### [Task directions]
Of the entries below, return only those lines from the line with "Click the Todos row label" to the line with "is (868, 1814).", exactly, both included.

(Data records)
——
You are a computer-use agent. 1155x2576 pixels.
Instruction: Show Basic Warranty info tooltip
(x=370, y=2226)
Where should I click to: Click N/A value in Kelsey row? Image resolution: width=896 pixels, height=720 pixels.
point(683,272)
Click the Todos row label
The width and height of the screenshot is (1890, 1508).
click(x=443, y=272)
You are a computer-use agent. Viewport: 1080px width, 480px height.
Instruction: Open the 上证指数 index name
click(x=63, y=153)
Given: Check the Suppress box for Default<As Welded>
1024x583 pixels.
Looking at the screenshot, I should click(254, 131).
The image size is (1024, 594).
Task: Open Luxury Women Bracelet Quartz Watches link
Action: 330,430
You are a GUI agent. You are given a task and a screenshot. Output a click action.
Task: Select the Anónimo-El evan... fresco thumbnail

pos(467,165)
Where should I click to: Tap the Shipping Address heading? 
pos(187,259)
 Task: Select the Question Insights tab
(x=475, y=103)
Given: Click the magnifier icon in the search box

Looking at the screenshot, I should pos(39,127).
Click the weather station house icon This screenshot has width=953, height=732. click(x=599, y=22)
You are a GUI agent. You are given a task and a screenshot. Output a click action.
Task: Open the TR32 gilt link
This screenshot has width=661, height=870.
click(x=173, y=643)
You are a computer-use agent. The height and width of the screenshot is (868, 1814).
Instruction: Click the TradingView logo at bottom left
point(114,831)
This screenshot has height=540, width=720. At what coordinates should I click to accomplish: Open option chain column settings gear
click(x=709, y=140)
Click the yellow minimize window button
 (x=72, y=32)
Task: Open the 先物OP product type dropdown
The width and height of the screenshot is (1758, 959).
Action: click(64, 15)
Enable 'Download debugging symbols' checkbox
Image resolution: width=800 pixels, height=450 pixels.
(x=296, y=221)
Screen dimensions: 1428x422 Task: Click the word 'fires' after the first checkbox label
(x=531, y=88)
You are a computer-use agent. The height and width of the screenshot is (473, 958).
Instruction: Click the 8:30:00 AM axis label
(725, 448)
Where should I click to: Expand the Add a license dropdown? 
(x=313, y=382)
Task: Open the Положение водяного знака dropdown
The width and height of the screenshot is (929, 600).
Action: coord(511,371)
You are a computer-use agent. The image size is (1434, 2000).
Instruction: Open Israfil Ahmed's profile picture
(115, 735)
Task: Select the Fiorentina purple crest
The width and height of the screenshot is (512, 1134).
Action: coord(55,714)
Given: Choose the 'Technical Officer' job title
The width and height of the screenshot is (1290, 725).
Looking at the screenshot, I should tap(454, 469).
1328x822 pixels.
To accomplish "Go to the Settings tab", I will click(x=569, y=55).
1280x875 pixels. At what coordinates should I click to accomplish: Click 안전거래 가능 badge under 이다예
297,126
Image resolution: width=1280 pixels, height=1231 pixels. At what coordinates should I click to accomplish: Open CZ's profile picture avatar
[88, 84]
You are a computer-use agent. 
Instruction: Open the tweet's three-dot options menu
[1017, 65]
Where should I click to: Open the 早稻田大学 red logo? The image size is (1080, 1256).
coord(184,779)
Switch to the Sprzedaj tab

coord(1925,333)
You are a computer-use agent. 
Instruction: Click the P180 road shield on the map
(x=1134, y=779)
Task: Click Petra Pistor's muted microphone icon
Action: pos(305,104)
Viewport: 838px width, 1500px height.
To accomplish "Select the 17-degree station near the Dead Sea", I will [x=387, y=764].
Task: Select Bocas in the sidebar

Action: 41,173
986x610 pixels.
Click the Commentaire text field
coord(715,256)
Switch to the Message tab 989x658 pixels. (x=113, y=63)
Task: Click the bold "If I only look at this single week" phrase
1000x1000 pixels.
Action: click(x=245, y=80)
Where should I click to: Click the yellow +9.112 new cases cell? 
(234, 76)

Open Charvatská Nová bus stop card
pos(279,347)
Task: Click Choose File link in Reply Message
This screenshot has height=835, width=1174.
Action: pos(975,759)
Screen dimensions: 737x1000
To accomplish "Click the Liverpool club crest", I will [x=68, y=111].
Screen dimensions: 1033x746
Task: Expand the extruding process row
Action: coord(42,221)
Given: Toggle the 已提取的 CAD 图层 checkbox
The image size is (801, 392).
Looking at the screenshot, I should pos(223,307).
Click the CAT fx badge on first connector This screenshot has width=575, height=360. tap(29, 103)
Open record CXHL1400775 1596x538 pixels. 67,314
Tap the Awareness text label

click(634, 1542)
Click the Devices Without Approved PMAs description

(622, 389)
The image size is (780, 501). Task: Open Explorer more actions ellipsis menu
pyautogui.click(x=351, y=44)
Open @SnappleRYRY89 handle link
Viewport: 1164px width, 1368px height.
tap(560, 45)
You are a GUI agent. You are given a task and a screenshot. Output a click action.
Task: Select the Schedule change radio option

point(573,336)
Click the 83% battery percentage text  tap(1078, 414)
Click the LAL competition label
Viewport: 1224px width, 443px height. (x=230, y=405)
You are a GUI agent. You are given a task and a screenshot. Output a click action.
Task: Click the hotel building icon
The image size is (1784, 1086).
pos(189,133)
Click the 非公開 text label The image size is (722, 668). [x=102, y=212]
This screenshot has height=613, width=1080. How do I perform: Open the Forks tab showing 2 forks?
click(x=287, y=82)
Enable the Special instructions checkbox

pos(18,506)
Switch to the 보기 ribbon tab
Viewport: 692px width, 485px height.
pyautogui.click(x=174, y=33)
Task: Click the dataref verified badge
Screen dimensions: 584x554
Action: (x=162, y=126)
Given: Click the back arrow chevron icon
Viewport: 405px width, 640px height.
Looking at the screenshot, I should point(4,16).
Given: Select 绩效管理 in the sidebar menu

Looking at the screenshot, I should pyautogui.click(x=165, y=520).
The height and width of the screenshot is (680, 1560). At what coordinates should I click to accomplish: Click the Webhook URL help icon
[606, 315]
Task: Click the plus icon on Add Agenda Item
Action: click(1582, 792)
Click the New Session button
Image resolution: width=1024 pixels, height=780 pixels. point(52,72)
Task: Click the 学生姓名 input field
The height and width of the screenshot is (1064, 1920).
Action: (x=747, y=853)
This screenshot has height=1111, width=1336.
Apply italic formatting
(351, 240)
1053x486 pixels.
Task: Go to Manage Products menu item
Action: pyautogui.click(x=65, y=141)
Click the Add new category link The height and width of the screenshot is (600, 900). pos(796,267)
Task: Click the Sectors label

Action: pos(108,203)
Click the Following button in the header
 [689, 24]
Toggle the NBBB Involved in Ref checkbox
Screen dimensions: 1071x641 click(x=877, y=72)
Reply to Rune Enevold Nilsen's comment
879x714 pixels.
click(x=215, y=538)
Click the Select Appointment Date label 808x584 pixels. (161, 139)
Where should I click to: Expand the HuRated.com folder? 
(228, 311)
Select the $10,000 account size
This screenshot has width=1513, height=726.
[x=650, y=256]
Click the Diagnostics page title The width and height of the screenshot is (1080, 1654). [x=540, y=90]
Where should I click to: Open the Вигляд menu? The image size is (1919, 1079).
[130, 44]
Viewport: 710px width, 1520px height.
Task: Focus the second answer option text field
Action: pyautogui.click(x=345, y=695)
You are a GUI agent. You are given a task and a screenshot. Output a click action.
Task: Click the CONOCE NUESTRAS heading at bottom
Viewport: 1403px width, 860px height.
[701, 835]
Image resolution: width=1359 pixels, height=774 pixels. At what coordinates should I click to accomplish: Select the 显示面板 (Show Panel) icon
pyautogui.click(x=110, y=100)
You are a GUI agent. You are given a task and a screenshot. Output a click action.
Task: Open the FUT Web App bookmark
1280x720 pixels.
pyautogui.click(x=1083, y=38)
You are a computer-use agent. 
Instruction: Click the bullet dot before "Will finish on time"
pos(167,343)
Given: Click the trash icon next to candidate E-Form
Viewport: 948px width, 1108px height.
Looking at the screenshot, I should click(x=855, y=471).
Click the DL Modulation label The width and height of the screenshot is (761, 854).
——
### [Answer box]
Click the Todos row label
The width and height of the screenshot is (1890, 1508).
click(x=443, y=272)
You are a computer-use agent. Viewport: 1080px width, 480px height.
Instruction: Open the 上证指数 index name
click(x=63, y=153)
Given: Check the Suppress box for Default<As Welded>
1024x583 pixels.
Looking at the screenshot, I should click(254, 131).
The image size is (1024, 594).
Task: Open Luxury Women Bracelet Quartz Watches link
Action: 330,430
You are a GUI agent. You are given a task and a screenshot. Output a click action.
Task: Select the Anónimo-El evan... fresco thumbnail

pos(467,165)
Where should I click to: Tap the Shipping Address heading? 
pos(187,259)
 Task: Select the Question Insights tab
(x=475, y=103)
Given: Click the magnifier icon in the search box

Looking at the screenshot, I should pos(39,127).
Click the weather station house icon This screenshot has width=953, height=732. click(x=599, y=22)
You are a GUI agent. You are given a task and a screenshot. Output a click action.
Task: Open the TR32 gilt link
This screenshot has width=661, height=870.
click(x=173, y=643)
You are a computer-use agent. The height and width of the screenshot is (868, 1814).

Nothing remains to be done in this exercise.